According to Newmann, Carmichael, and King (2007) lessons can have value for students school success by:
1. addressing an actual public problem of some contemporary significance
2. building on students’ personal experiences to teach important ideas in the disciplines
3. having students communicate their knowledge to others beyond the classroom in ways that assist or influence others.

===Standards for Assignments===

- Standard 1: Construction of Knowledge
The assignment asks students to organize and interpret information in addressing a concept, problem, or issue relevant to the discipline.

- Standard 2: Elaborated Written Communication
The assignment asks students to elaborate on their understanding, explanations, or conclusions through extended writing in the relevant discipline.

- Standard 3: Connection to Students’ Lives
The assignment asks students to address a concept, problem, or issue in the relevant discipline that is similar to one that they have encountered or are likely to encounter in their daily lives outside of school.
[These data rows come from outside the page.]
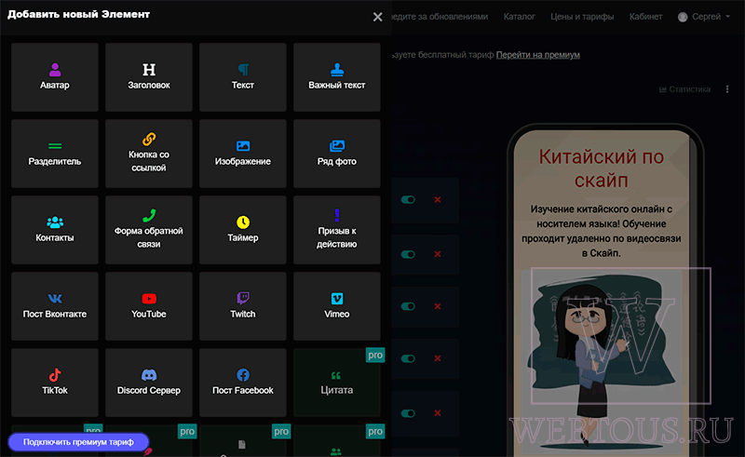
Task: Select the YouTube element tile
Action: [149, 306]
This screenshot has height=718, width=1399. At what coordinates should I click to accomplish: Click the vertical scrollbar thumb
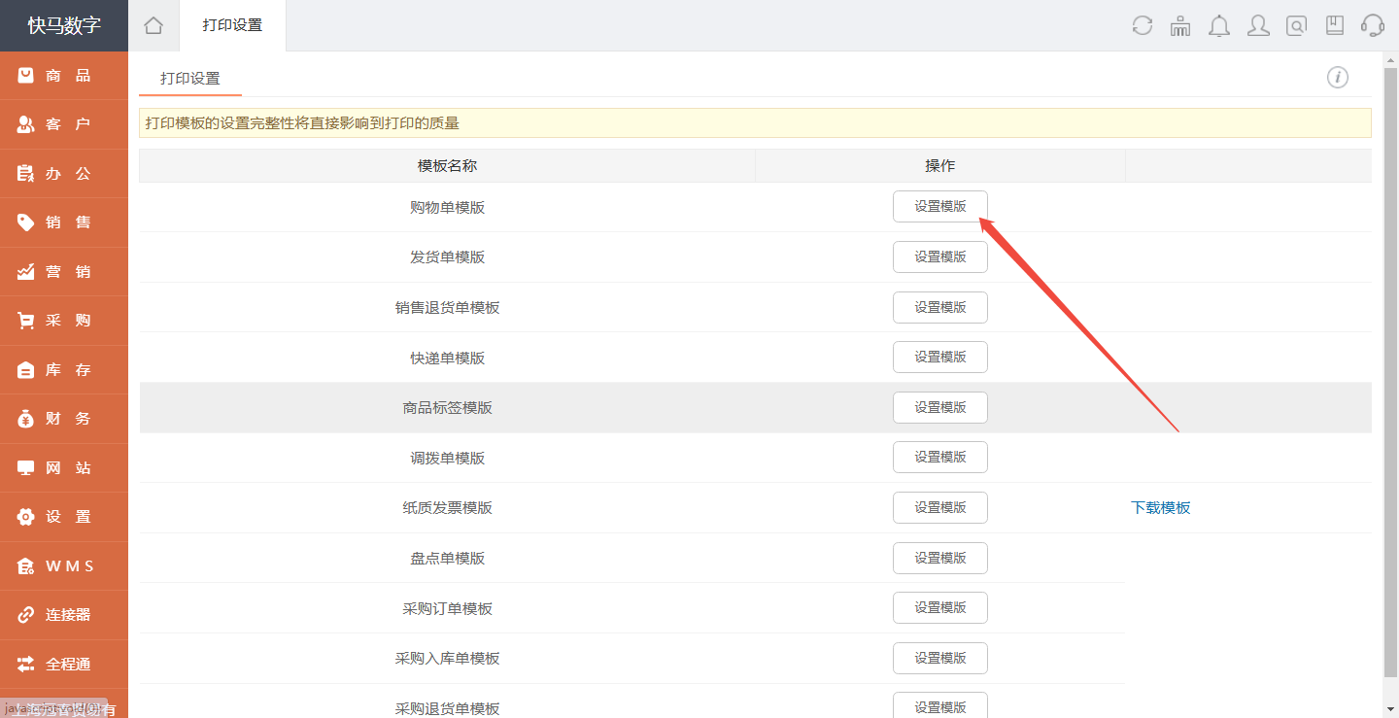1390,369
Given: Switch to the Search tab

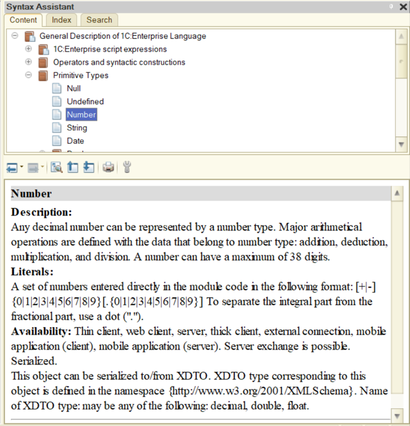Looking at the screenshot, I should [99, 20].
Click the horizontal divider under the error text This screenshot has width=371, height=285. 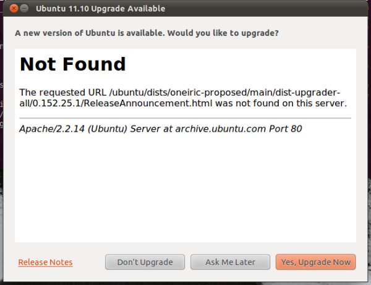tap(186, 117)
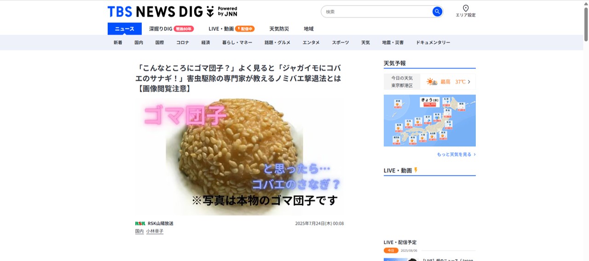
Task: Open author 小林章子 link
Action: coord(155,231)
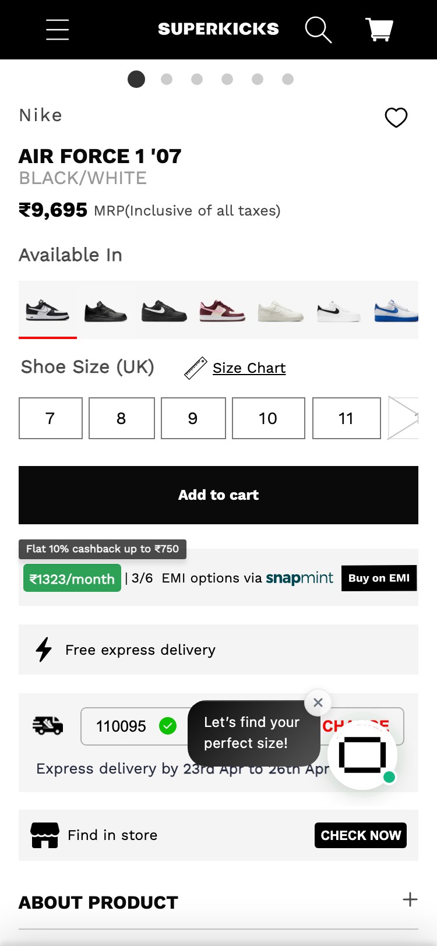Screen dimensions: 437x946
Task: Select the second carousel dot
Action: pos(167,79)
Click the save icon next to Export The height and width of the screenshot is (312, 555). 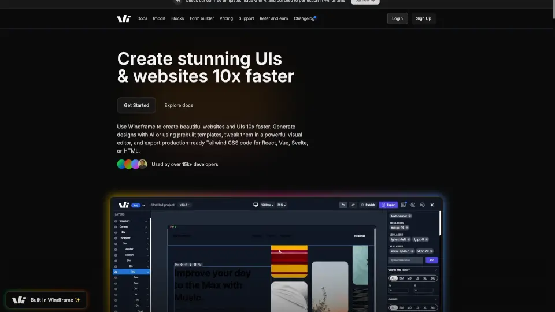coord(404,205)
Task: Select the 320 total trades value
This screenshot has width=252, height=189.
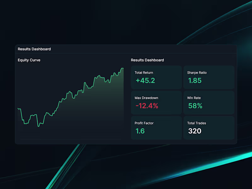Action: (x=195, y=131)
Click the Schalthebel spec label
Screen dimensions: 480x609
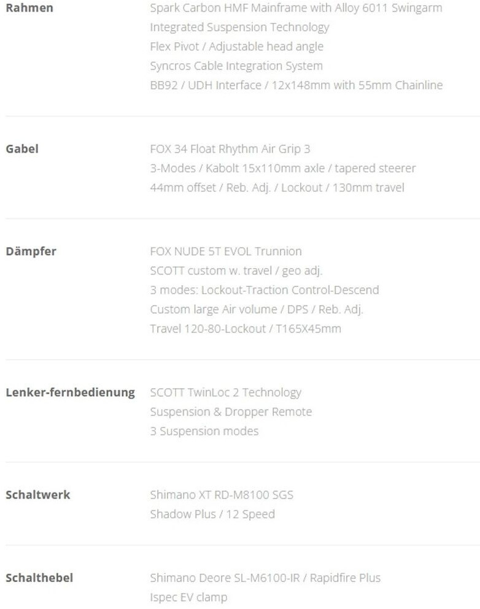[x=39, y=578]
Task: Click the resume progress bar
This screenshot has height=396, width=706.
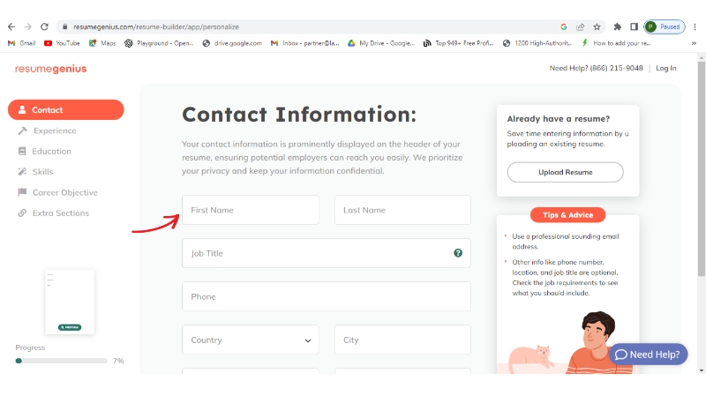Action: point(62,361)
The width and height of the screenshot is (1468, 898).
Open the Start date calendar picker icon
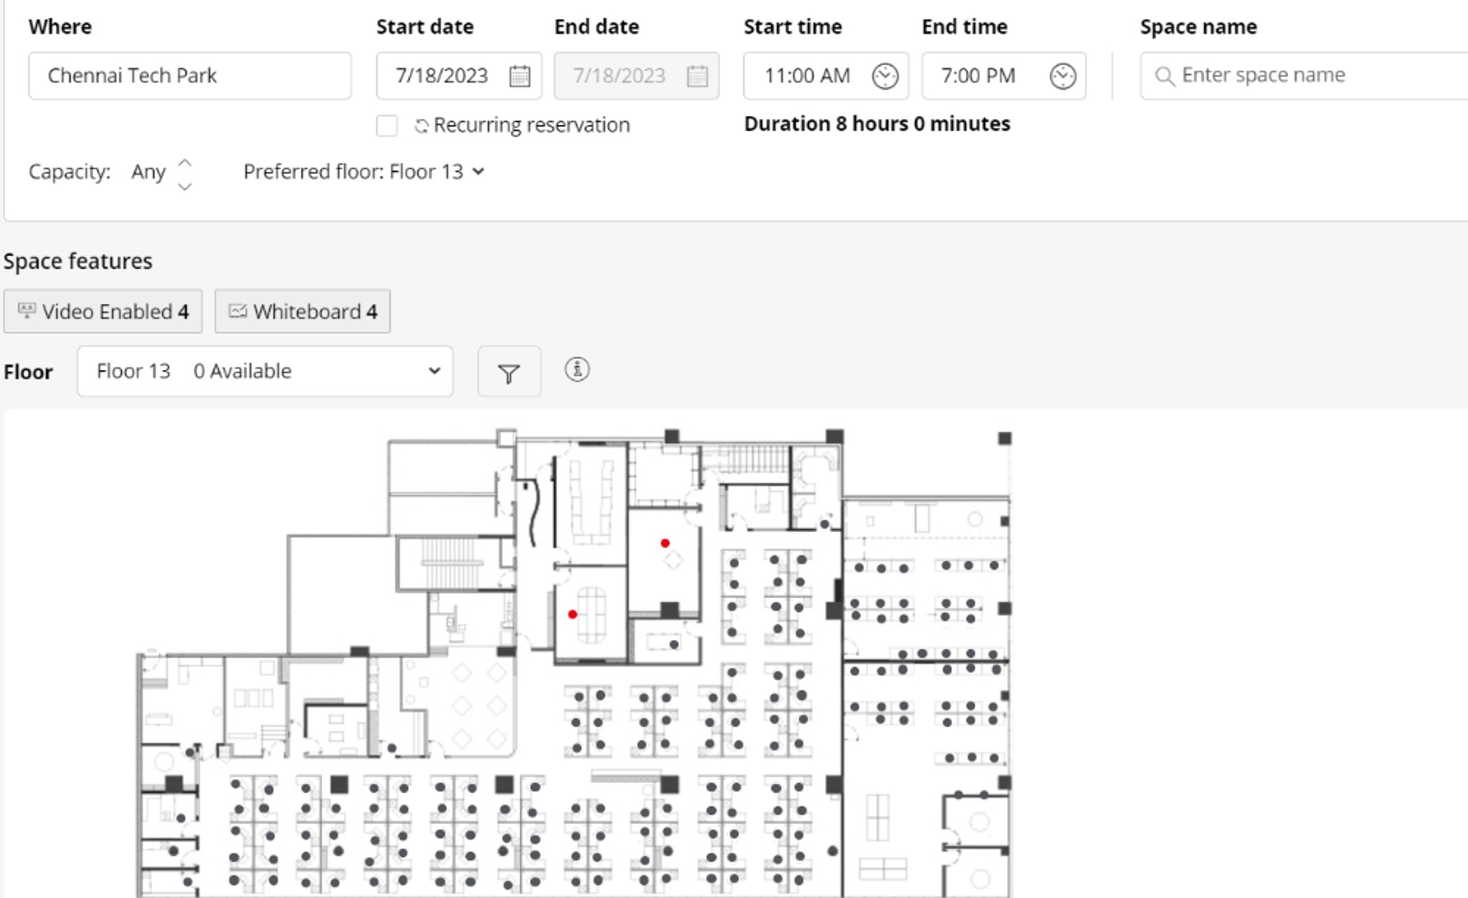[x=520, y=75]
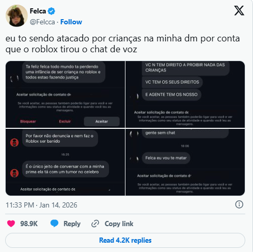Open top-right screenshot with caps messages
The width and height of the screenshot is (253, 252).
185,94
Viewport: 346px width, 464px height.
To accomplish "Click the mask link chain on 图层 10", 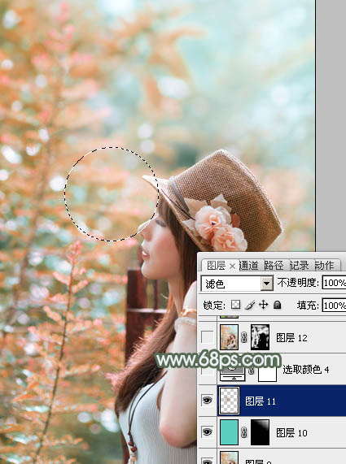I will (244, 432).
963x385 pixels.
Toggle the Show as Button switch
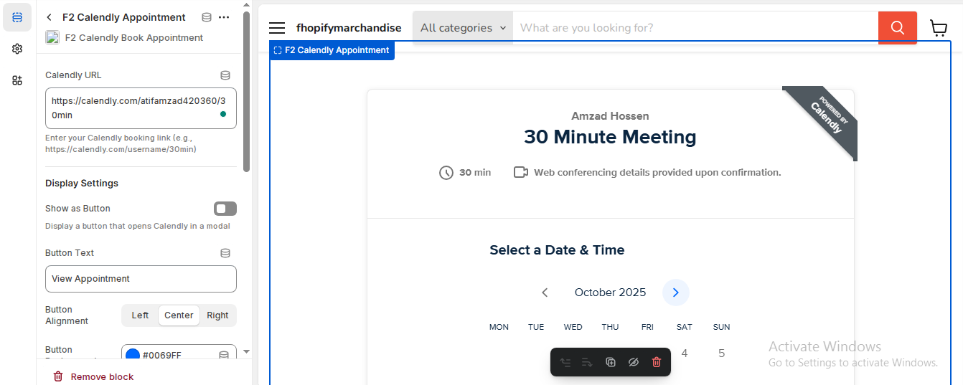[225, 209]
===Standards for Evaluating Student Work===
It is not as possible to tell whether student performance will have value beyond school. Therefore, the rubrics and standards for student work only reflect the first two criteria, construction of knowledge and disciplined inquiry.

- Standard 1: Construction of Knowledge (Analysis)
Student performance demonstrates thinking about disciplinary content through organizing, synthesizing, interpreting, hypothesizing, describing patterns, making models or simulations, constructing arguments, or considering alternative points of view.

- Standard 2: Disciplinary Concepts
Student performance demonstrates understanding of important disciplinary concepts central to the assignment.

- Standard 3: Elaborated Written Communication (discipline specific)
Student performance demonstrates an elaboration of his or her understanding or explanations of disciplinary concepts through extended writing.

- Standard 4: Elaborated Written Communication (writing)
Student performance demonstrates an elaborated, coherent account that draws conclusions or makes generalizations or arguments and supports them with examples, summaries, illustrations, details, or reasons.

==The challenges of Implementing AIW==

Dr. Liz Winston for the Iowa Department of Education on the initial findings of the implementation of AIW in Iowa school districts, a major challenge for using the framework is the amount of time it requires for teacher training on the rubrics and foundational principles of the framework . Also, the framework is meant to be a collaborative tool that teachers use to give and receive feedback on their instruction and student work. This can be an unsatisfied experience for the teachers. It may take time to become accustomed to sustaining a focused dialogue that critiques teacher instruction and student work. The study also noted that the framework may be more useful in certain academic disciples. For example, an Iowa Math teacher commented that math students have many fundamental skills to learn first, and incorporating elaborated conversation is less natural for the math-learning environment. An Art teacher had similar feelings. Additionally, administrators mentioned AIW doesn't have a substantial amount of research behind it that supports its positive effects on students learning, which makes it more challenging to convince schools boards to fund its implementation. Finally, administrators also commented on the challenge they face keeping teachers motivated to continue having worthwhile dialogue centered around the rubrics once they become accustomed to the framework and the feedback sessions become routine.